Nikola [NKLA], at $0.48 today, has collapsed amid scandals and lies by 99% from its high in June 2020 when the merger with a SPAC was approved. Last December, CEO and founder Trevor Milton was sentenced to four years in the hoosegow for lying investors about the company’s technology.

Canoo [GOEV], SPAC merger completed in December 2020. In March 2024, it imposed a 1-for-23 reverse stock split, where each 23 shares became just one share to keep the price above $1 to keep it from getting delisted. Today, shares closed at $1.82, down 99% from the peak. Cherry on top: It recently bought some of the assets of bankrupt EV maker Arrival in the UK.

Lucid Motors [LCID], SPAC merger announced in February 2021. The company raised another $1 billion from an affiliate of Saudi Arabia’s Public Investment Fund (PIF), which had already invested $5.4 billion in the company and owns 60% of it. Now $2.57. From peak: -96%.

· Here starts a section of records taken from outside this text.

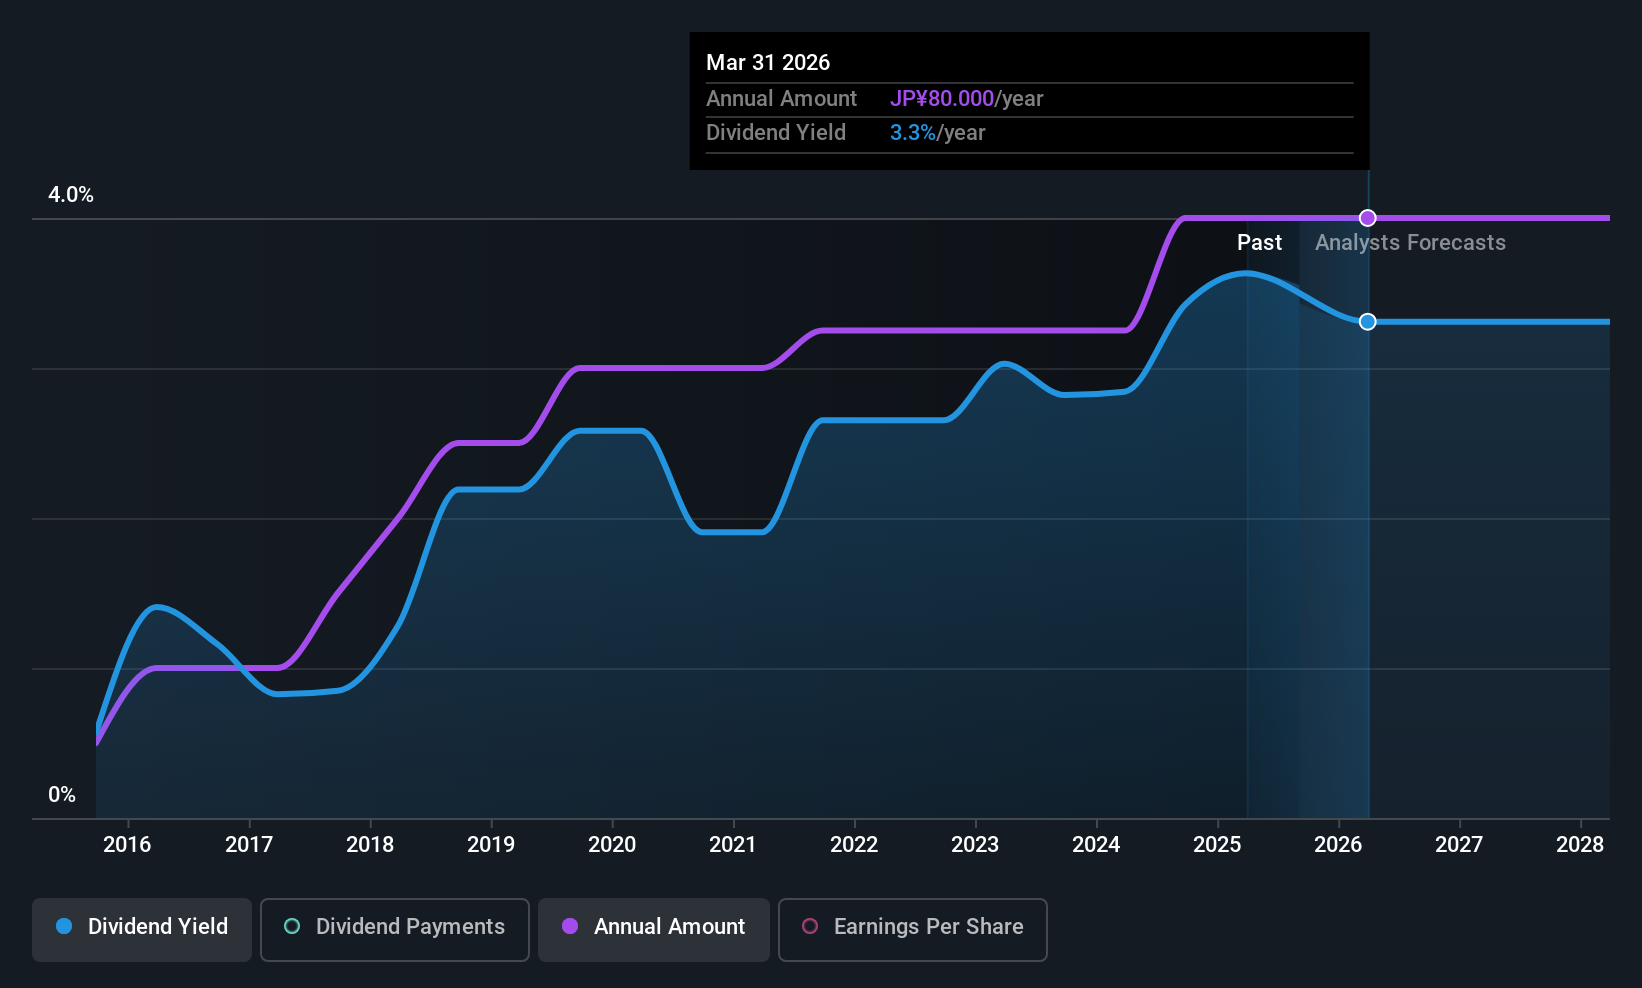The width and height of the screenshot is (1642, 988).
Task: Click the 4.0% y-axis label
Action: tap(71, 195)
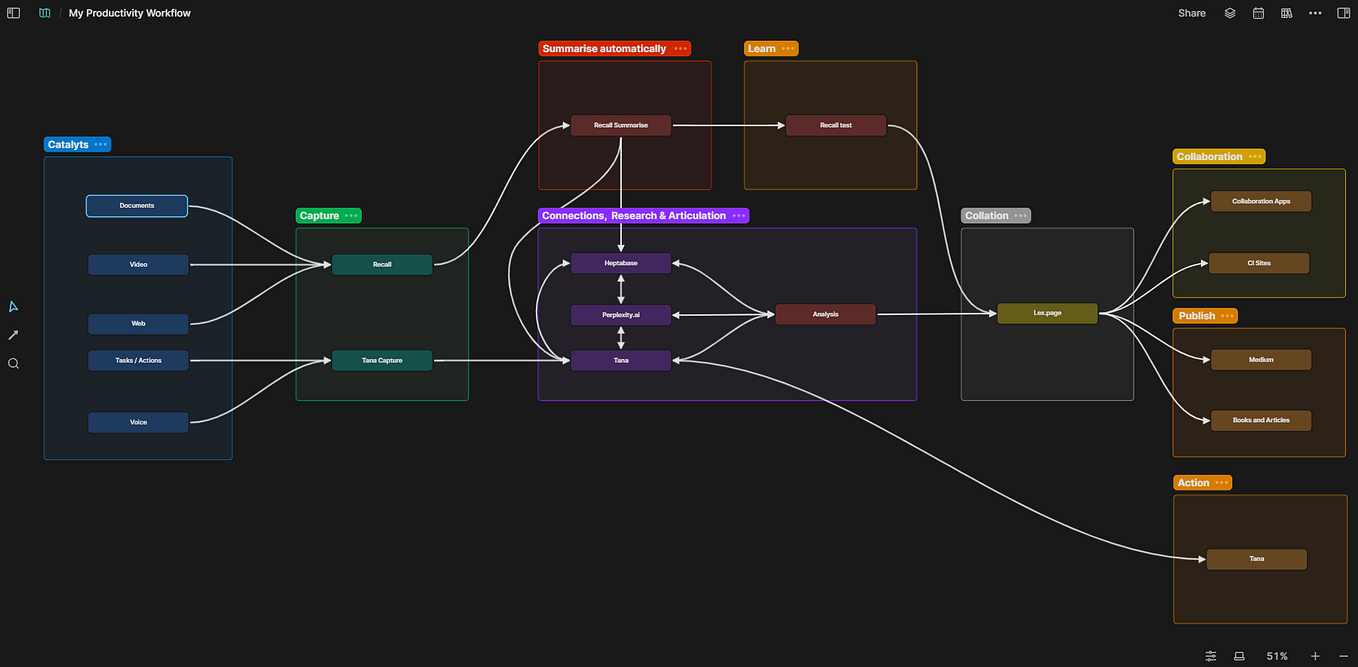Image resolution: width=1358 pixels, height=667 pixels.
Task: Select the arrow pointer tool in left toolbar
Action: (13, 306)
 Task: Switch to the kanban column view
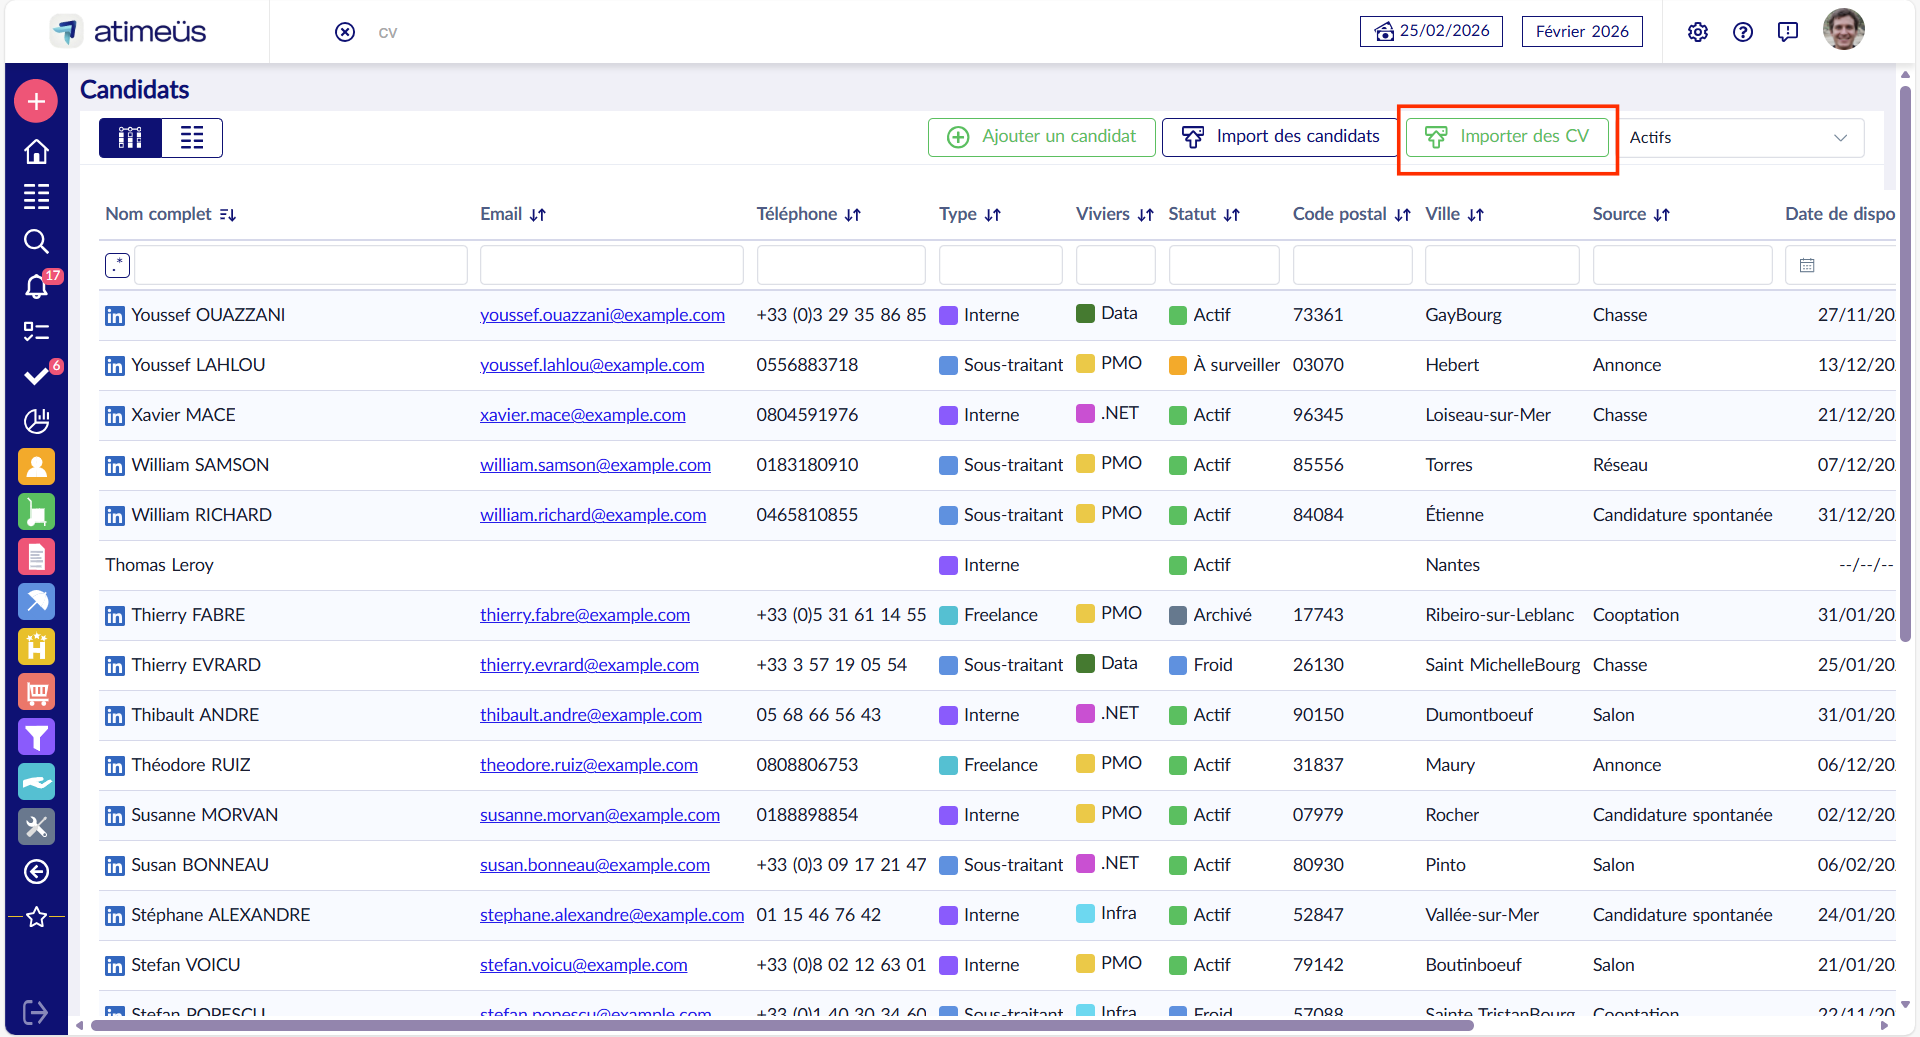[x=130, y=138]
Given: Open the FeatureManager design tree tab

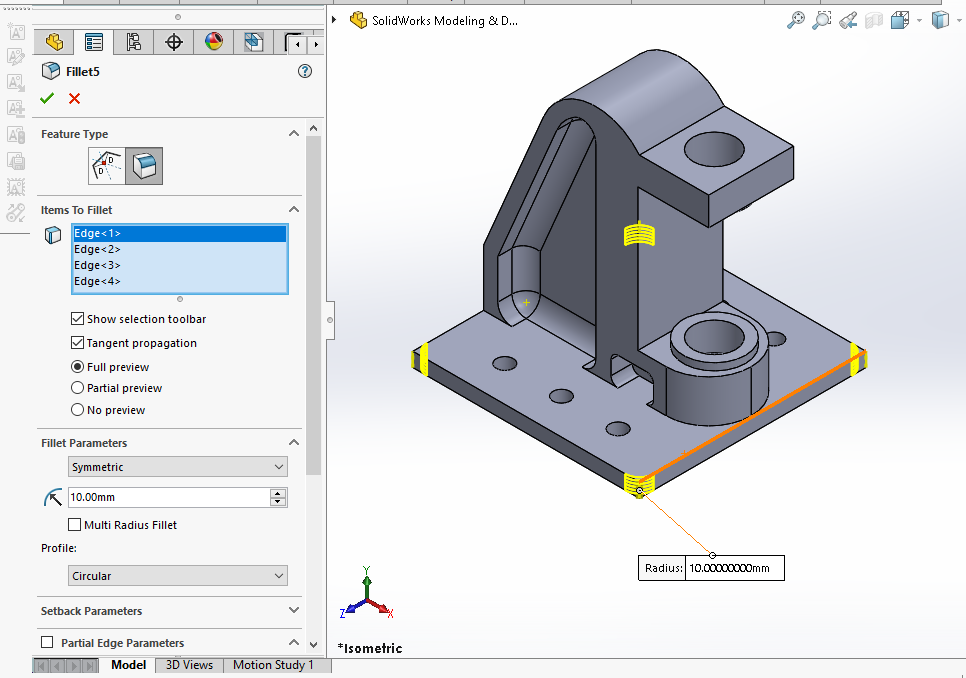Looking at the screenshot, I should pos(54,42).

Faraday Future [FFIE] SPAC merger completed in July 22, 2021. It imposed two reverse stock splits: In August 2023, a 1-for-80 reverse split, where each 80 shares became one share; and in February 2024, a 1-for-3 reverse split. After both splits, 240 shares became 1 share. On May 29, 2024, it withdrew its 2024 production forecast and warned that it might file for bankruptcy. Shares closed at $0.47 today, having plunged by 99.99% from the peak. These kinds of scams are just funny.

Lion Electric [LEV], a Canadian company that makes electric trucks and buses, SPAC merger November 2020, now $1.04, from peak: -96%

Polestar [PSNY] SPAC merger completed in November 2022; started trading in June 2022 at $11, giving it a market cap of $23 billion. The stock is now at $0.69, down 96% from the peak. The company is majority owned and controlled by Chinese giant Geely, which had bought Volvo, which had bought a startup that became Polestar. The vehicles were made in China. This year, its factory in South Carolina has started production.

Rivian is not part of this list because it went public via classic IPO in November 2021. It’s ramping up mass-production, has burned through billions of dollars, but has good vehicles that are now driving around in larger numbers – a big SUV, a big pickup, and commercial vans. It has Amazon as one of its backers and huge customer for its commercial vans. It’s now a question of how much more cash investors are willing to heap upon it to burn. Tesla needed $20 billion to make it. Rivian’s runway may be shorter. It has long been in our pantheon of Imploded Stocks. Its shares closed at $11.02 today, down 94% from the peak in November 2021.